====== SOURCE DATA ======

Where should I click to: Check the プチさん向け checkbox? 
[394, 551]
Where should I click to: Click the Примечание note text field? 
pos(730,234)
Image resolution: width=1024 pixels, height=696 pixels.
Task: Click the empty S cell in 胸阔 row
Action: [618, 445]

======

WHAT TO PRODUCE
Print the listing in full, exactly as given.

ANSWER FOR THE TASK
Where should I click to: Check the プチさん向け checkbox? 
[394, 551]
Where should I click to: Click the Примечание note text field? 
pos(730,234)
Image resolution: width=1024 pixels, height=696 pixels.
Task: Click the empty S cell in 胸阔 row
Action: [618, 445]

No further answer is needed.